Obras públicas e garantias bancárias

A atual lei que regula a emissão das garantias bancárias é altamente penalizante para as empresas portuguesas de obras públicas.

Num futuro próximo, corre-se um risco de as obras públicas portuguesas a executar em Portugal serem maioritariamente adjudicadas a empresas estrangeiras.

Nos contratos públicos nacionais, um empreiteiro de obras públicas, quando ganha um contrato, é obrigado a dar ao seu cliente Estado ou empresa pública 5% do valor do contrato como caução inicial de que vai executar a obra adequadamente. Ao longo da obra e até ao seu final, o empreiteiro tem que caucionar o cliente em mais 5% do valor faturado. No total, o empreiteiro tem de dar ao seu cliente 10% do valor da obra, sendo reembolsado mais de cinco anos após a receção provisória.
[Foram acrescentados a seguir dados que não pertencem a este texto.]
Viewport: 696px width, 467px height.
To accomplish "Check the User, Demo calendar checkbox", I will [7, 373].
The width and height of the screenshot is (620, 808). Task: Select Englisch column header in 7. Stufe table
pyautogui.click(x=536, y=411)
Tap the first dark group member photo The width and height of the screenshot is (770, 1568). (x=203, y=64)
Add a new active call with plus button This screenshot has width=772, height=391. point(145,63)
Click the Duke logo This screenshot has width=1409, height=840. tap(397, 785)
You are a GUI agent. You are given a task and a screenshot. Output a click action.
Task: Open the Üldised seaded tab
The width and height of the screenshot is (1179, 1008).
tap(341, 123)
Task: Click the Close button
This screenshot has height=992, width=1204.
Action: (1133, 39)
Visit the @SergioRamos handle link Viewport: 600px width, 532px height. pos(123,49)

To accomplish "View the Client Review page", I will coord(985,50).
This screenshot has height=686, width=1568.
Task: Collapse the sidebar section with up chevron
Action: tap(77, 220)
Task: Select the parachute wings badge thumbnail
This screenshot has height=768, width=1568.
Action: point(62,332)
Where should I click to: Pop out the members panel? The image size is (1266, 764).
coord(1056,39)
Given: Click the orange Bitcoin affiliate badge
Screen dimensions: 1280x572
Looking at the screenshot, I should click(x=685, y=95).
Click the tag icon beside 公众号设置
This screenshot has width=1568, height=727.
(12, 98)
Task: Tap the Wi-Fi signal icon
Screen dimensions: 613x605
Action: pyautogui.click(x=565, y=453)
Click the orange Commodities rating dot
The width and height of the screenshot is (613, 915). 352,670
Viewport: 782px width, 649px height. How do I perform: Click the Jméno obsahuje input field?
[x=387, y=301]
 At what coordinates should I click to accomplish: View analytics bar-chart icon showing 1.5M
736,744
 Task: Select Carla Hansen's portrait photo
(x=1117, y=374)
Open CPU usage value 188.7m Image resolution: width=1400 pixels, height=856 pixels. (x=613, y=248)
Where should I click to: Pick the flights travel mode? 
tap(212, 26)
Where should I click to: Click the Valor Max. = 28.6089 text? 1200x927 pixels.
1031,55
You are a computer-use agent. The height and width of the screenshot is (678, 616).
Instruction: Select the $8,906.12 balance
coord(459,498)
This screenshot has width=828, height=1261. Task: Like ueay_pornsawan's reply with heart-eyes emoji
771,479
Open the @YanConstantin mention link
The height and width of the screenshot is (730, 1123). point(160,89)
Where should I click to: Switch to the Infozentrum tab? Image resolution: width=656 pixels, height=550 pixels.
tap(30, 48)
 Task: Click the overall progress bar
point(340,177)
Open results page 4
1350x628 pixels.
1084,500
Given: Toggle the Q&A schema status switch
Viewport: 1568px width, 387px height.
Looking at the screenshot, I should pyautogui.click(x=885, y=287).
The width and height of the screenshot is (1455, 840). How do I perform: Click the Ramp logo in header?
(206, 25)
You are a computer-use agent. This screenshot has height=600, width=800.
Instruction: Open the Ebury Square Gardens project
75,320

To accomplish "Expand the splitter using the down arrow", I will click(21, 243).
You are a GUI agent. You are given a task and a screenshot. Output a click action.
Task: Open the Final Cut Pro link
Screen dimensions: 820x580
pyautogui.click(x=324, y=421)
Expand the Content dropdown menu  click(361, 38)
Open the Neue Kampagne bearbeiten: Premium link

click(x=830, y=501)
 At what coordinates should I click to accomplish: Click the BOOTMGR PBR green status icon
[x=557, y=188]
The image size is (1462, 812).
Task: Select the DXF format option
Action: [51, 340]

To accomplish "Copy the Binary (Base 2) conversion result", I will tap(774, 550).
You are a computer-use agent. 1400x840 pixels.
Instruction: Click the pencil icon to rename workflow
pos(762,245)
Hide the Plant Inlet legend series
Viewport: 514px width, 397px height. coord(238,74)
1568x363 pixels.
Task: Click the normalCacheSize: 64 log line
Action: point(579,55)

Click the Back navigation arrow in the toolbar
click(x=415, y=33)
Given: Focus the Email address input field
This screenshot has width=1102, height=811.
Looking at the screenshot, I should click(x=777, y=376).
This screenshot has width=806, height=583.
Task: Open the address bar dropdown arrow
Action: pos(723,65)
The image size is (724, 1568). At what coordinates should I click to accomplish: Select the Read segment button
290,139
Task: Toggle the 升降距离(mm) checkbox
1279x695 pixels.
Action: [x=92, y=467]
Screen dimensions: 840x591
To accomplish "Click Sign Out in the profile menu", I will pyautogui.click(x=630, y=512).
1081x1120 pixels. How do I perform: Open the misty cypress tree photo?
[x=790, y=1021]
Como dificilmente as empresas de obras públicas têm meios em tesouraria disponíveis para dar esses montantes, foi norma durante muitos anos solicitar aos bancos com quem trabalham as garantias bancárias em substituição das cauções em dinheiro que deveriam entregar ao cliente.

Estas garantias bancárias têm uma minuta aprovada, que obriga a que as mesmas sejam emitidas sem prazo. Os bancos emissores dessas garantias devem pagar as mesmas ao primeiro pedido por escrito por parte do cliente e sem mais qualquer explicação.

Com a crise que o país atravessou, o Estado e as empresas públicas acionaram milhares de milhões de euros em garantias bancárias, junto a todos os bancos a operar no mercado nacional. Era suposto os bancos pagarem e solicitarem posteriormente aos seus clientes o pagamento das mesmas. Na verdade, a maioria desses clientes entrou em insolvência ou falência e não pôde liquidar o valor acionado. Por isso mesmo, este produto bancário passou a ser encarado com a maior reserva por parte dos bancos emissores destas mesmas garantias.

Hoje em dia, os bancos não querem dar novas garantias bancárias sem prazo a empresas nacionais, pois este tipo de crédito tem uma classificação de risco elevada por parte dos reguladores bancários nacional e europeu. Por isso mesmo, não havendo bancos nacionais à exceção da CGD, corre-se o risco de ver as empresas nacionais sem condições de concorrer aos concursos públicos.

Este risco tornou-se já uma realidade, pois ainda em 8 de Abril o Jornal de Negócios noticiava que as obras lançadas pela Infraestruturas de Portugal para o futuro corredor internacional Sul foram ganhos maioritariamente por empresa espanholas.

Assim, e enquanto os bancos não passarem garantias bancárias a empresas nacionais, veremos estas empresas falirem como aconteceu recentemente com a MSF, e as grandes obras que poderiam e deveriam criar emprego e trabalho a empresas portuguesas serem entregues a empresas estrangeiras.

Acresce o facto de os bancos privados já não serem portugueses e há o risco de pretender favorecer as empresas provenientes dos seus países de origem, emitindo as garantias bancárias a essas empresas estrangeiras em detrimento das empresas nacionais.

Esta situação contrasta fortemente com os regimes aplicados na Madeira e nos Açores, onde a caução determinada para as obras públicas pode ir até 4%, enquanto no Continente é de 10%. Acresce, e de acordo com informação de 9 de Janeiro de 2018 da AECOPS, que a liberação integral da caução ocorre no final de um ano após a receção provisória da obra, enquanto no Continente podem ser dez anos para libertar uma garantia bancária, conforme consta da circular informativa n.º 4 do INCI de 3/7/2013.

De registar que as empresas madeirenses de obras públicas não entraram na sua maioria em falência ou insolvência, ao contrário das suas congéneres nacionais. Há mesmo uma que está a fazer, com recurso a crédito próprio, um Hotel Savoy de 1500 quartos no centro do Funchal, como noticiava o PÚBLICO em 14 de Julho de 2017.

A atual lei que regula a emissão das garantias bancárias é altamente penalizante para as empresas portuguesas de obras públicas. Urge alterá-la e basta colocar em Portugal Continental as condições que vigoram nas Regiões Autónomas.

Não o fazer é acabar com um setor da economia portuguesa que emprega 8% da mão de obra nacional e que cria milhares de milhões de euros de valor acrescentado. Para proveito de empresas estrangeiras que se irão embora mal acabarem as obras de remodelação dos aeroportos, a construção das novas barragens e as suas redes de rega e de reestruturação das ferrovias.